The negative correlation between the HIV-1 load and CD4+ T-cell count with flow cytometry (r = −0.63, P < 0.001) was significant, as was the viral load and CD4+ T-cell count with the immunocapture method (r = −0.61, P < 0.001). The scatter diagrams showing the correlations of CD4+ T-cell counts by both methods with HIV-1 loads are shown in Fig. 1.

FIG. 1.

FIG. 1

Diagrams showing the correlations for CD4+ T-cell counts estimated by Capcellia (top) and flow cytometry (bottom) and HIV loads.

The CD4+ T-cell counts determined by Capcellia and the HIV loads for seven patients before and after treatment are shown in Table 1.

TABLE 1.

CD4+ T-cell counts and viral loads of seven HIV-1-infected individuals before and after treatment (>3 months) with antiretroviral drugs

Patient identification no. Values
Interval between samples (duration of treatment, in weeks)
Pretreatment
Posttreatmenta
CD4+ T-cells/μl Viral load (RNA copies/ ml) CD4+ T-cells/μl Viral load (RNA copies/ ml)
CAP 97/99 354 411,275 248 76,287 16
CAP 46/00 82 394,416 400 <400 43
CAP 61/00 280 35,879 497 <400 59
CAP 67/00 199 23,266 388 <400 31
CAP 136/00 <30 90,213 >1,445 <400 23
CAP 1/01 259 19,432 746 <400 27
CAP 24/01 <30 162,901 354 <400 14
a

Dual or triple antiretroviral drugs. 

There are different methods available for the estimation of T-cell counts and viral loads (1, 35, 8,11). Flow cytometry, the standard method for the estimation of CD4+ and CD8+ T-cell counts, is available only in a very few centers in developing countries. An earlier study showed that the Capcellia method can be used as an alternative to flow cytometry for the quantitation of CD4+ and CD8+ T-cell counts in less well-equipped laboratories (9). The study showed a significant difference in CD4+ and CD8+ T-cell counts and the ratio measured by Capcellia between asymptomatic and symptomatic HIV-infected individuals. The findings in the present study are in concordance with the earlier findings.

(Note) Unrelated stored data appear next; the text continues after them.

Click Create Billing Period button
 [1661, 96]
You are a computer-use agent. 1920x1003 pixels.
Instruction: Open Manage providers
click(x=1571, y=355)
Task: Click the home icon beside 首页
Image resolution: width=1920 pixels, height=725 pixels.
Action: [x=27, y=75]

There are a few reports in which the performances of flow cytometry and Capcellia have been compared and found to have a good correlation (1, 4,5). Our study also showed a significant correlation for CD4+ and CD8+ T-cell counts and the ratio estimated by Capcellia and flow cytometry for HIV-infected patients. The r values for these three variables were 0.70 (P < 0.001), 0.47 (P < 0.001), and 0.59 (P < 0.001), respectively.

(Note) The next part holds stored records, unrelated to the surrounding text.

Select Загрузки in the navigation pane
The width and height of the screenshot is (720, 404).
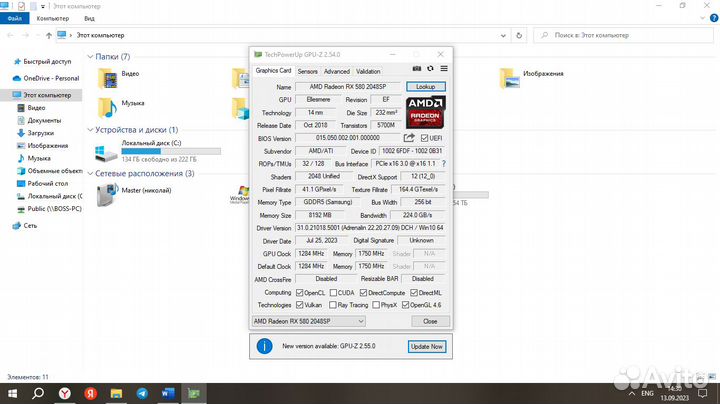pos(41,132)
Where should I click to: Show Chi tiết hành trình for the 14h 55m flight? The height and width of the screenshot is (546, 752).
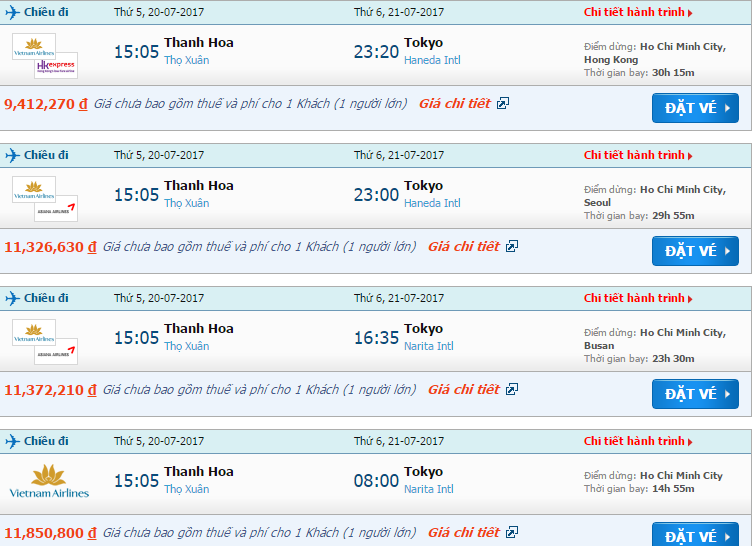(x=638, y=441)
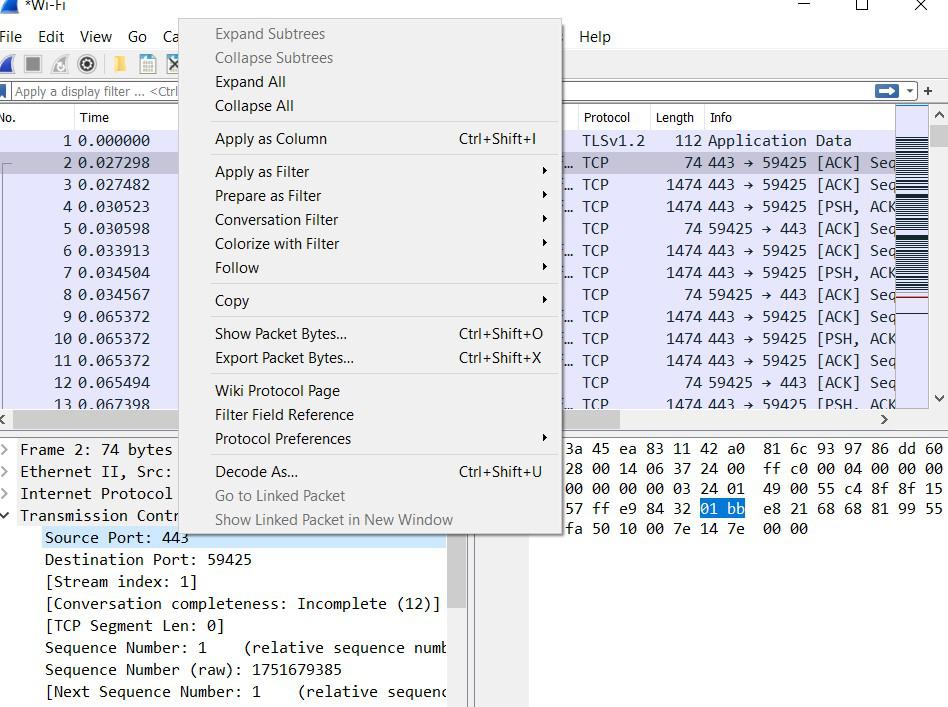948x707 pixels.
Task: Open capture options gear icon
Action: [87, 64]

The differences in cell counts between Capcellia and flow cytometry were significant for category A (P = 0.00001) and category C (P = 0.03) but not for category B. For CD8+ T cells, this difference was significant only for category A (P = 0.04). The median, 10th, and 90th percentile differences between the absolute CD4+ T-cell counts and CD8+ T-cell counts determined by flow cytometry and Capcellia are shown in Table 2. It was previously shown that a count of CD4+ T cells of ≤628 by Capcellia could be considered a significant reduction (9). Using this cutoff, 100% of category B (n = 9) and category C (n = 9) members were identified as CD4+ T-cell lymphopenic. The cell counts estimated by Capcellia could not be used in the same way as the CDC criteria to categorize HIV-infected individuals. Hence, the use of Capcellia is possible if the baseline levels for both CD4+ and CD8+ T-cell populations in normal healthy individuals in a given geographical region are determined for interpretation.

TABLE 2.

Median, 10th, and 90th percentiles of the CD4+ and CD8+ T-cell counts estimated by both Capcellia and flow cytometry for the three CDC categories of patients

CDC category Median or percentile Valuea determined for the indicated cells by:
Capcellia
Flow cytometry
CD4+ CD8+ CD4+ CD8+
A 10th percentile 243 453 154 688
90th percentile 932 1,695 516 2,083
Median 525 869 260 1,160
B 10th percentile 157 463 82 552
90th percentile 591 934 303 1,440
Median 219 739 120 795
C 10th percentile 77 279 34 252
90th percentile 207 861 100 904
Median 107 572 50 494
a

In cells per microliter. 

There should be a negative correlation between the plasma RNA level and the CD4+ T-cell count in an HIV-1-infected individual. However, this feature is not always absolute, as some individuals with a high CD4+ T-cell count may have a high viral load and vice versa (7, 10). The present study also showed a significant negative correlation between the cell count and the plasma RNA level. The negative correlation was almost the same for Capcellia (r = −0.61) and flow cytometry (r = −0.63). This result was also observed for seven patients who were on antiretroviral drugs. Six (86%) of them clearly showed an increase in the CD4+ T-cell count and a significant decrease in the viral load after the initiation of treatment. This finding emphasizes the usefulness of Capcellia as an alternative to flow cytometry for CD4+ and CD8+ T-cell count estimation in conjunction with viral load estimation to monitor the level of immune deterioration and as a prognostic test in individuals who are on antiretroviral treatment.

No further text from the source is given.